Bisnis.com, JAKARTA - Pertumbuhan ekonomi China tumbuh di atas ekspektasi pada kuartal I/2025 di tengah memanasnya perang tarif melawan Presiden Amerika Serikat (AS) Donald Trump.
Data Biro Statistik Nasional China atau NBS yang dikutip dari Bloomberg pada Rabu (16/4/2025) menyebut, produk domestik bruto (PDB) China tumbuh 5,4% secara year on year pada kuartal I/2025. Catatan itu lebih baik dari estimasi konsensus 5,2% oleh para ekonom yang disurvei oleh Bloomberg.
Produksi industri tumbuh 7,7% pada bulan Maret dari tahun lalu, pertumbuhan tercepat sejak Juni 2021. Penjualan ritel meningkat 5,9%, laju terbaik sejak Desember 2023 dan jauh lebih kuat dari kenaikan 4,3% yang diharapkan oleh para ekonom.

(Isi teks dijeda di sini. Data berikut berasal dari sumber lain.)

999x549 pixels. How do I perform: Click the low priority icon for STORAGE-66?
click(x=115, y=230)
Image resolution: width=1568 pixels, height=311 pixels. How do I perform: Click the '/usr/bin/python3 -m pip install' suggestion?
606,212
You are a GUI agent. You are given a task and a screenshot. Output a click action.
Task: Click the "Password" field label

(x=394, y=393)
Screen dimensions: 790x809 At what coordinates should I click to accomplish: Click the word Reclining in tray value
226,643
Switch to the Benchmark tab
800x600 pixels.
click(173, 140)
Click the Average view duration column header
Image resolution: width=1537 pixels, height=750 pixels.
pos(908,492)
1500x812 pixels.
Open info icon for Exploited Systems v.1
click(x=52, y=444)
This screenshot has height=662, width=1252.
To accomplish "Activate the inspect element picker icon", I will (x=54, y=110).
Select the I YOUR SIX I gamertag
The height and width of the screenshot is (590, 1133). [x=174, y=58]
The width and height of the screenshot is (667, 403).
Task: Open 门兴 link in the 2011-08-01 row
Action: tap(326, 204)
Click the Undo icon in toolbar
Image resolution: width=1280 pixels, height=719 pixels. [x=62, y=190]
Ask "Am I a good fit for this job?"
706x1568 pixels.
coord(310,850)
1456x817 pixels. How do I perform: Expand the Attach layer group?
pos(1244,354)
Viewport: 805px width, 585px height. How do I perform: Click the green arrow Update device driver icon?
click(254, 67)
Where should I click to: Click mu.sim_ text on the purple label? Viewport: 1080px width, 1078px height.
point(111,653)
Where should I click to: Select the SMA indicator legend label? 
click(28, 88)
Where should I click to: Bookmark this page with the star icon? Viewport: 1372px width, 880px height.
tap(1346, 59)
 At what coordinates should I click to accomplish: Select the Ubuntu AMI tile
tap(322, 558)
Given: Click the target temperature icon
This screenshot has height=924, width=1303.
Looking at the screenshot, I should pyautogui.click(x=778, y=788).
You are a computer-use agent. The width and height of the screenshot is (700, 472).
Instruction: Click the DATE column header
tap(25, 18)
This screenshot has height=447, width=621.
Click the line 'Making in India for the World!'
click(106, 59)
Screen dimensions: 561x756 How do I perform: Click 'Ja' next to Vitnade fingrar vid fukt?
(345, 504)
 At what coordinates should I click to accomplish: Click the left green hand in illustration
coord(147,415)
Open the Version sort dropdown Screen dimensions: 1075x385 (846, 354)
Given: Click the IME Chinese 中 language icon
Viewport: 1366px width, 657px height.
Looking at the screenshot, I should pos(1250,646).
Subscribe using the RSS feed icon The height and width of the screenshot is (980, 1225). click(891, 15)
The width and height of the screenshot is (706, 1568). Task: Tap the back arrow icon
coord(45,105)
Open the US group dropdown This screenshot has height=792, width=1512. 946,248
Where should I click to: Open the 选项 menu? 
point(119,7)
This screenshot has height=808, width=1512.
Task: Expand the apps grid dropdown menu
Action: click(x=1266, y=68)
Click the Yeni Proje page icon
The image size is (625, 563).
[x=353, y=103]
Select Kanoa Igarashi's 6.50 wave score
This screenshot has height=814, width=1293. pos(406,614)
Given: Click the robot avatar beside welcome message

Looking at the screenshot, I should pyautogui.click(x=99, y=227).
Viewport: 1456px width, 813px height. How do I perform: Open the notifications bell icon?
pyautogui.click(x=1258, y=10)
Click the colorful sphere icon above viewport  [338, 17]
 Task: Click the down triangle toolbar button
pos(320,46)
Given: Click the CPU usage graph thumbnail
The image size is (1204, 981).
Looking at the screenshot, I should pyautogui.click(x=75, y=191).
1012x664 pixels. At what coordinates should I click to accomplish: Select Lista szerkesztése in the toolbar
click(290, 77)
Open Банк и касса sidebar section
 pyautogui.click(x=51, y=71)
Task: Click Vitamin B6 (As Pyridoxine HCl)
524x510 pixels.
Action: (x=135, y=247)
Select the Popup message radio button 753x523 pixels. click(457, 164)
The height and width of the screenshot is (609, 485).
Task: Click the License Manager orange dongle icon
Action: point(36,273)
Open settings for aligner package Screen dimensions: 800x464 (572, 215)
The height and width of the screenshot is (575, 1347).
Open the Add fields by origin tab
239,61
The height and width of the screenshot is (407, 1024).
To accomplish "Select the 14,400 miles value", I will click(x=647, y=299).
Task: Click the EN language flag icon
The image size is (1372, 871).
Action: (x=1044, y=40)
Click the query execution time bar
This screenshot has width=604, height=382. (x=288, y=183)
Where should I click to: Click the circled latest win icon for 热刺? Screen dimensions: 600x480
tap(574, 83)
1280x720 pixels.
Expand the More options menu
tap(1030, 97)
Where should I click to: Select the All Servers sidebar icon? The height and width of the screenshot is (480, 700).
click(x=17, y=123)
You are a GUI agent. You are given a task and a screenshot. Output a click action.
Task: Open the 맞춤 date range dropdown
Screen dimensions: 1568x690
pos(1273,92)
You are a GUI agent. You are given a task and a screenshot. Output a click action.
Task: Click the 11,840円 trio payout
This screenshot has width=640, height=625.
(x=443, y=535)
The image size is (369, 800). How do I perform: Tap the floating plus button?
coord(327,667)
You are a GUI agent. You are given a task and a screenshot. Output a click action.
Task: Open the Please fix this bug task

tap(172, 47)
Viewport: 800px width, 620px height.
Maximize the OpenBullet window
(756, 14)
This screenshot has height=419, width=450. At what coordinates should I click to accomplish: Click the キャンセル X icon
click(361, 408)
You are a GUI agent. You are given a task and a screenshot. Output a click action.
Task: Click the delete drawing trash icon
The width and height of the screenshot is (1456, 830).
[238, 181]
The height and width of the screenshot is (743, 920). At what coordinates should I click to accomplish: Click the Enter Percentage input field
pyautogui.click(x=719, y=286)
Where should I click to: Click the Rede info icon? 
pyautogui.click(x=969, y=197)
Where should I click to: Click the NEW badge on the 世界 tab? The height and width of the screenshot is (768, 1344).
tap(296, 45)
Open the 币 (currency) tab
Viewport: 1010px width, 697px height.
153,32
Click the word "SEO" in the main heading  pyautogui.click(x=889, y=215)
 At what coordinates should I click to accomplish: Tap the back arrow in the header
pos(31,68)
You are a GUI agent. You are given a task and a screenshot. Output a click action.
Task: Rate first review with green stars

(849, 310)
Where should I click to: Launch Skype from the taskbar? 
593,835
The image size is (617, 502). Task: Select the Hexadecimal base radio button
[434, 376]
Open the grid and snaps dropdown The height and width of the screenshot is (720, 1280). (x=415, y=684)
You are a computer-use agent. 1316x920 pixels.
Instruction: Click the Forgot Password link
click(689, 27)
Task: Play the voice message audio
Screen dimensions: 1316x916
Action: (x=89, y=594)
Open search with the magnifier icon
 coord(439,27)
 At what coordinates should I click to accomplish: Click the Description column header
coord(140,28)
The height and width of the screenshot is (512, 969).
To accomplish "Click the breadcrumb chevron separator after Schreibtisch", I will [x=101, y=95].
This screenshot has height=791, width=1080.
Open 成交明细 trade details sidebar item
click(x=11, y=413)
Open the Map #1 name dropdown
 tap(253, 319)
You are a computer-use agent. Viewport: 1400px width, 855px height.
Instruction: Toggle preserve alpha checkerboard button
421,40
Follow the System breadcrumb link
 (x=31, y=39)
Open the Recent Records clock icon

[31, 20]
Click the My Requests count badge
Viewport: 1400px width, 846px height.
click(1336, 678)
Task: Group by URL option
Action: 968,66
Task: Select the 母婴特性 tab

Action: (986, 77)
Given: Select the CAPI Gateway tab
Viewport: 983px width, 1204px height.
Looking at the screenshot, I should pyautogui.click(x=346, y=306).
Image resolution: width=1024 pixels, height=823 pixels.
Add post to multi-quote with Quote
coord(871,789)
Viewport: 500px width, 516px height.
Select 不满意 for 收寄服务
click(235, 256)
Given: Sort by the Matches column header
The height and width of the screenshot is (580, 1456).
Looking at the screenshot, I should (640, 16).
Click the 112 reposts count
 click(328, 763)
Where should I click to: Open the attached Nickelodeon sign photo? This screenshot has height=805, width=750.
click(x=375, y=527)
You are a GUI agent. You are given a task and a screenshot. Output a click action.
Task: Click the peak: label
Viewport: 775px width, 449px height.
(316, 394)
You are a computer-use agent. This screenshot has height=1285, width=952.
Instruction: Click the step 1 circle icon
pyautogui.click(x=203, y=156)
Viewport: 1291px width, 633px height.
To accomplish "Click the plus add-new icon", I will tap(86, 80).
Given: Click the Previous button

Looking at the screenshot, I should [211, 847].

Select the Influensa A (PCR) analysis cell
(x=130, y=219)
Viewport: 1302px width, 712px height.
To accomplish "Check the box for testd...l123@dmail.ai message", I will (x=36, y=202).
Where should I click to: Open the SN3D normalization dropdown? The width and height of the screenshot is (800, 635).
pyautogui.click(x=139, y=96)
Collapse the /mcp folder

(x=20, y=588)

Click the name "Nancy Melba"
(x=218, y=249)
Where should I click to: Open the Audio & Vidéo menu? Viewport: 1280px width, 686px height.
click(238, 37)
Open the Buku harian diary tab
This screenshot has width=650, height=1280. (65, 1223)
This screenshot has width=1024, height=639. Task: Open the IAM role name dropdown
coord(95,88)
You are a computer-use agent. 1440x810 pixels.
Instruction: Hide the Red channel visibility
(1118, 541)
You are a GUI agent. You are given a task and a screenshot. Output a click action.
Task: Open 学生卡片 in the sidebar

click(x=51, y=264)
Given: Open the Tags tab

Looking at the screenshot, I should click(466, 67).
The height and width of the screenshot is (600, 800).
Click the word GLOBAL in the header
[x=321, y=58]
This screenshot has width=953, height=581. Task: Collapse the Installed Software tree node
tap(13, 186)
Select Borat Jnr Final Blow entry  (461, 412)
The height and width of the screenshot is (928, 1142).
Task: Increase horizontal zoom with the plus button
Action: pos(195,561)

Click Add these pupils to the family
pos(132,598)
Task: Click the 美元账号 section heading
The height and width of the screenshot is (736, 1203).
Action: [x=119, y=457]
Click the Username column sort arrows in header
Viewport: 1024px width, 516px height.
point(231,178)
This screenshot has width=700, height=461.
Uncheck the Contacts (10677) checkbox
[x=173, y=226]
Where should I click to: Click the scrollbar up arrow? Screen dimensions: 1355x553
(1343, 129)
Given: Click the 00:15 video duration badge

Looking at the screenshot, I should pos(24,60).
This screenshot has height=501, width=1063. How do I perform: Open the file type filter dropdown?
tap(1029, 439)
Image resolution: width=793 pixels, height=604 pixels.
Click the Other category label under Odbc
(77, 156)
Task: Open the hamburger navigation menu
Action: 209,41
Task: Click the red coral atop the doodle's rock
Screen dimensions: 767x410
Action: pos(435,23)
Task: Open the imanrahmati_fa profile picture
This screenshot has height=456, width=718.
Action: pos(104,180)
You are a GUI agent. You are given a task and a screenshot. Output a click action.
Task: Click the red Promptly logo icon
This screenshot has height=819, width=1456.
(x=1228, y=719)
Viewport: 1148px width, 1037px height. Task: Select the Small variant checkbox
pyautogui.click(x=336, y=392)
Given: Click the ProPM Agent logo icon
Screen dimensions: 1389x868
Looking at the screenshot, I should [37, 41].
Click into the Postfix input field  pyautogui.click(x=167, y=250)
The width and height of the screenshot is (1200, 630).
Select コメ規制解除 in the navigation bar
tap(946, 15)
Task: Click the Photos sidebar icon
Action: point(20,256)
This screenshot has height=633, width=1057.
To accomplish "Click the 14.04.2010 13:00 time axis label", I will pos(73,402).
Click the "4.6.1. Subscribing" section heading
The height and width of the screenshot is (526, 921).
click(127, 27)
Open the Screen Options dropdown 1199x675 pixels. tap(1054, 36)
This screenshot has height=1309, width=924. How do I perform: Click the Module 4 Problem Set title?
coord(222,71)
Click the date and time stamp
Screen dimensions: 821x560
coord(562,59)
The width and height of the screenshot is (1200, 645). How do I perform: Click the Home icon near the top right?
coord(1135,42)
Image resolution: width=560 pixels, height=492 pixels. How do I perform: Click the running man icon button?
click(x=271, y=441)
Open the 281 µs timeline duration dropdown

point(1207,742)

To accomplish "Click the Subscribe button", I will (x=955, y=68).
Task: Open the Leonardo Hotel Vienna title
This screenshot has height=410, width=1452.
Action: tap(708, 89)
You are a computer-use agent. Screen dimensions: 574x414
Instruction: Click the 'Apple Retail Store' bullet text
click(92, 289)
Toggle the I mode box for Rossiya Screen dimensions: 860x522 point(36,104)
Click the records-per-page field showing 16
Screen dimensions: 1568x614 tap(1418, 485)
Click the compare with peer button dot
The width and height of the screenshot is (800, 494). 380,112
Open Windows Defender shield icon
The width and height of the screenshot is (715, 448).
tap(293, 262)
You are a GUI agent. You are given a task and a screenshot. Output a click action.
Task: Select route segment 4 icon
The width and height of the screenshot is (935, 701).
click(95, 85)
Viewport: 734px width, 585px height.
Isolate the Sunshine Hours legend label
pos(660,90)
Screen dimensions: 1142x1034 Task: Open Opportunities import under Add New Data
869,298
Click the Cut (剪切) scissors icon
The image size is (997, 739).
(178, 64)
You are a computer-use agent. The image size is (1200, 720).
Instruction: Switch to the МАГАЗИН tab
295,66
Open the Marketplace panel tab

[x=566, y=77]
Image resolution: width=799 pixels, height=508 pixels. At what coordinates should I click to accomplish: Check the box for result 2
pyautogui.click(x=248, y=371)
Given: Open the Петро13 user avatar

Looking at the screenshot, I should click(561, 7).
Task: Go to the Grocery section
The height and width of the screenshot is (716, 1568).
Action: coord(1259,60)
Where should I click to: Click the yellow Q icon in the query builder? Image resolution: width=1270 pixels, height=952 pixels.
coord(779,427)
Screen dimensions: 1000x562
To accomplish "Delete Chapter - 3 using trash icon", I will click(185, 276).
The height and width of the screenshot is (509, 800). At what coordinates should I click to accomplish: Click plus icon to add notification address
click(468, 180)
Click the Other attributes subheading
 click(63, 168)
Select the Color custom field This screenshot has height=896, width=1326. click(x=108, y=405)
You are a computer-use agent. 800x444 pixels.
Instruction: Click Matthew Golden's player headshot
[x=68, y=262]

“Kejutan yang paling menyenangkan adalah penjualan ritel yang menunjukkan bahwa subsidi konsumsi berhasil. Produksi industri memang lebih baik tetapi dapat dimengerti setelah data ekspor yang kuat. Namun, itu semua sudah berlalu sekarang,” kata Michelle Lam, ekonom China Raya di Societe Generale SA.
Data tersebut menangkap periode sebelum AS menaikkan tarif secara drastis pada bulan April, yang menyebabkan meningkatnya perang dagang antara dua ekonomi teratas dunia.
Pungutan pada sebagian besar barang China telah meningkat hingga setidaknya 145%, tingkat yang kemungkinan akan mendorong ekspor China ke dalam kontraksi tahun ini dan merusak pendorong pertumbuhan yang penting.
Baca Juga
NBS memberikan catatan kehati-hatian bahkan saat merilis data yang optimistis, menekankan perlunya dukungan yang lebih besar bagi perekonomian.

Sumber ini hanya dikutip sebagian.